As her NASA career continued, Townsend’s technical expertise and her knack for solving problems made a lasting impact. She contributed to three Hubble servicing missions, improving designs to prevent cracking in the thermal blankets that protect Hubble’s delicate instruments and fine-tuning Hubble’s Wide Field Camera 3. She later collaborated with the National Oceanic and Atmospheric Administration on new weather satellites and contributed to the sunshield design for the James Webb Space Telescope.
“The Webb has this tennis court-sized sunshield, which is made of these very thin film materials—it’s like a mylar balloon or a potato chip bag. And because of my work on Hubble, I got to work with the Webb folks to define how they would test the materials to determine which ones would survive the radiation environment where they were going,” Townsend recalled. “I was able to take what I had learned and use it to help shape the choices they made for Webb.”
Preparing for launch
A contributor to the Roman telescope mission as early as 2010, Townsend became the mission’s deputy project manager in 2020. Now as project manager, she’s charged with ensuring that all of NASA’s plans, people and systems are on track for Roman’s planned launch this fall.
“We plan to launch on August 30th from the Kennedy Space Center,” she said. “All of the observatory is complete and went through environmental testing with excellent performance. The team spent May and early June doing what we call the final closeouts. Team members go through pulling off test articles that don’t fly, like accelerometers and metrology targets. The solar arrays, aperture cover and high-gain antenna were each deployed and stowed for the final time here on the ground. In mid-June, the whole observatory is installed into a big shipping container, put on a NASA barge and tugged down to Kennedy Space Center. After that, we have a little over two months’ work to get it onto the launch vehicle and ready for launch on August 30.”
The Roman mission will offer virtually limitless opportunities to investigate a wide range of astrophysics topics, building a massive data archive that will allow scientists to identify and study 100,000 exoplanets, hundreds of millions of galaxies and billions of stars. Townsend believes that keeping this Roman mission on track and on budget will pave the way for even more ambitious missions in the future.
“I'm not a scientist like the Ph.D.s that will use Roman data to do that groundbreaking science, but I am a world-class technical project manager and space architect. This amazing team not only enabled Roman by charting this path, we enabled what's to come. We will be allowed to tackle new, incredibly ambitious missions in the future because of the way we executed on Roman,” Townsend said. “And, to circle all the way back, that's the same problem-solving I learned in the University of Maryland physics department. That same way of thinking about how to tackle really complex problems in a methodical, logical, systemic way is how Roman delivered.”

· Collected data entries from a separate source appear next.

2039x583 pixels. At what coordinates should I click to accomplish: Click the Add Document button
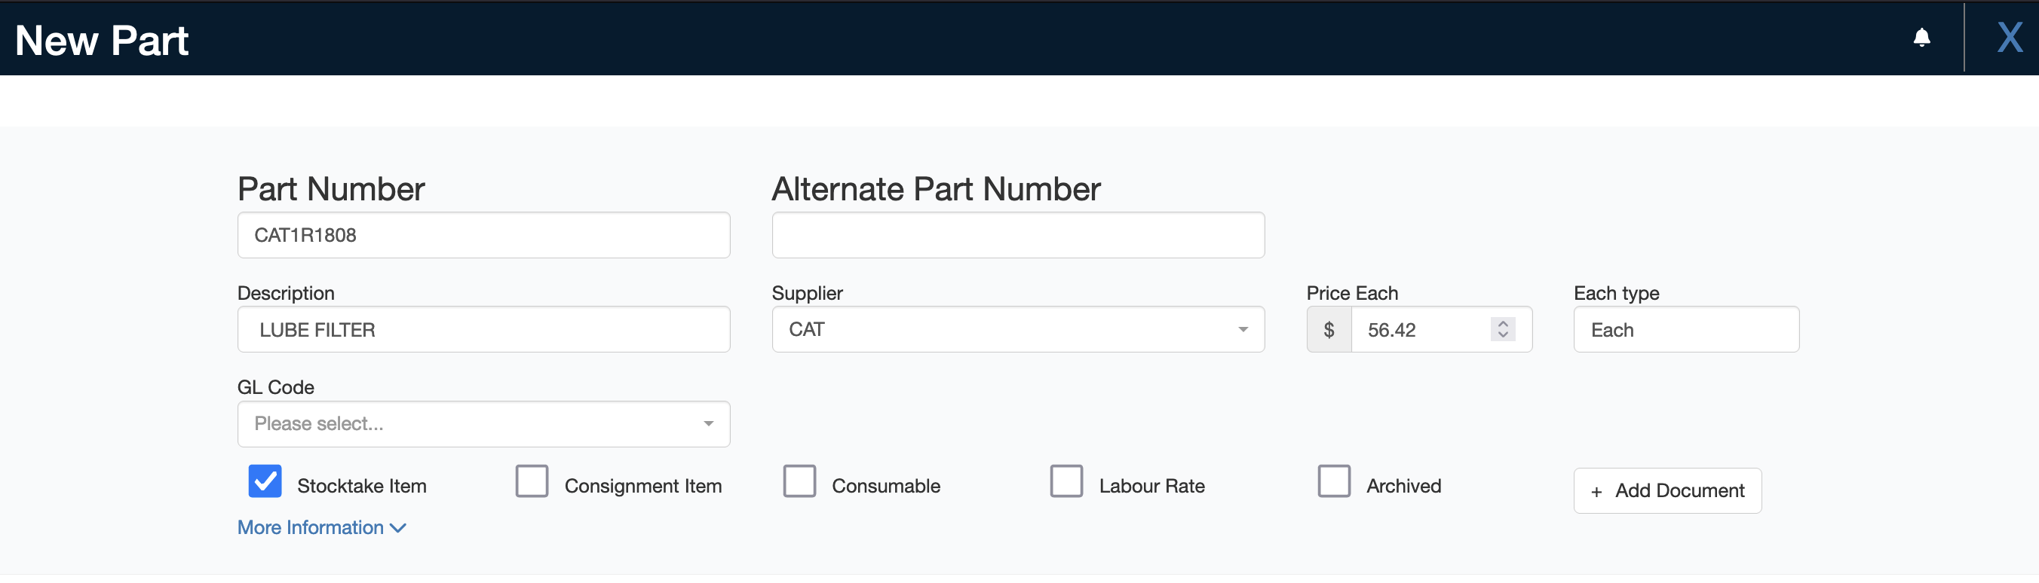pos(1667,491)
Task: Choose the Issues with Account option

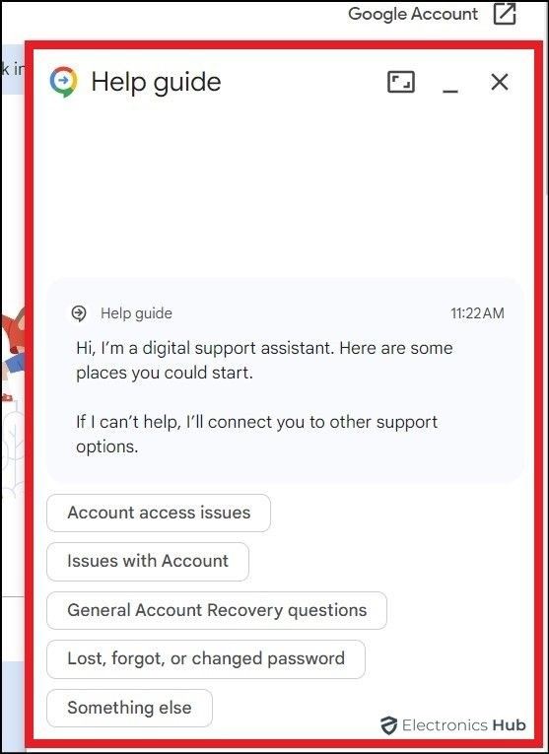Action: pos(148,561)
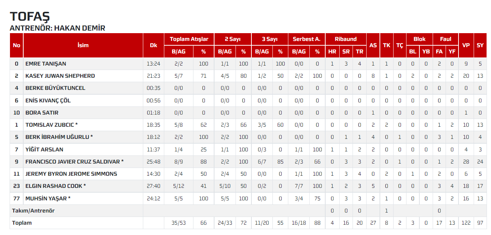Image resolution: width=491 pixels, height=235 pixels.
Task: Click the İsim column header
Action: pyautogui.click(x=83, y=45)
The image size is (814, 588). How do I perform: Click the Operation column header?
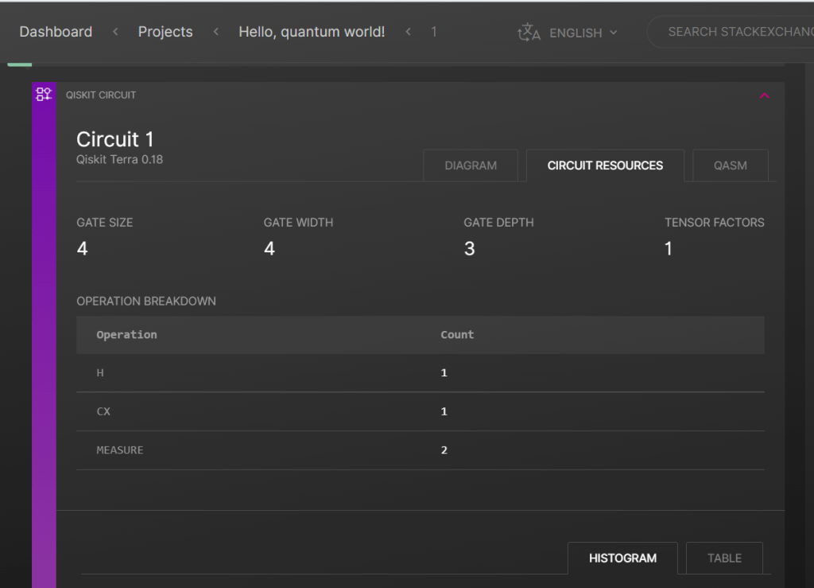(x=126, y=335)
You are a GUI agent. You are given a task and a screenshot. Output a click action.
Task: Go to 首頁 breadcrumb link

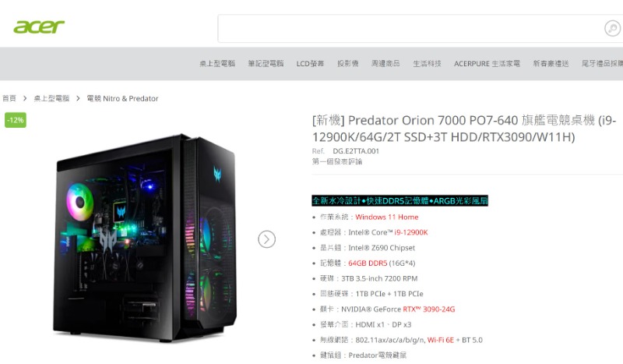coord(9,98)
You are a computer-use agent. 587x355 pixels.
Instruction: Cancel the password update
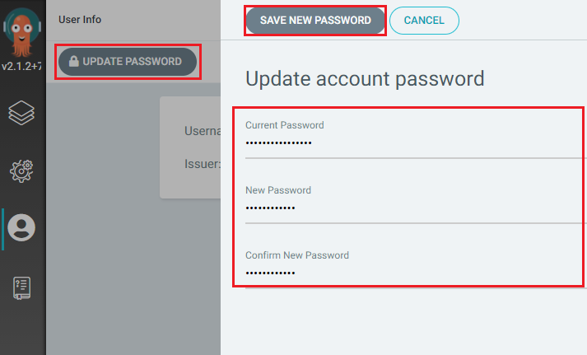pos(423,21)
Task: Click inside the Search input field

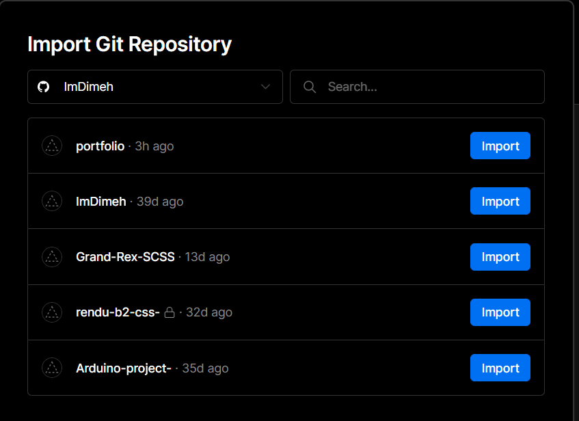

And for Townsend, whose career in space has been nothing short of stellar, this mission could be the most memorable ever.
“I feel like all the missions I've worked on have been different—kind of like my path to physics and my path to NASA. It’s been this wild ride I never could have predicted or planned. I got here just hanging on and digging into work the problems and get the job done,” she said. “The Roman observatory is fantastic, and it’s going to do groundbreaking, earth-shattering, universe-defining science, and that is really exciting.”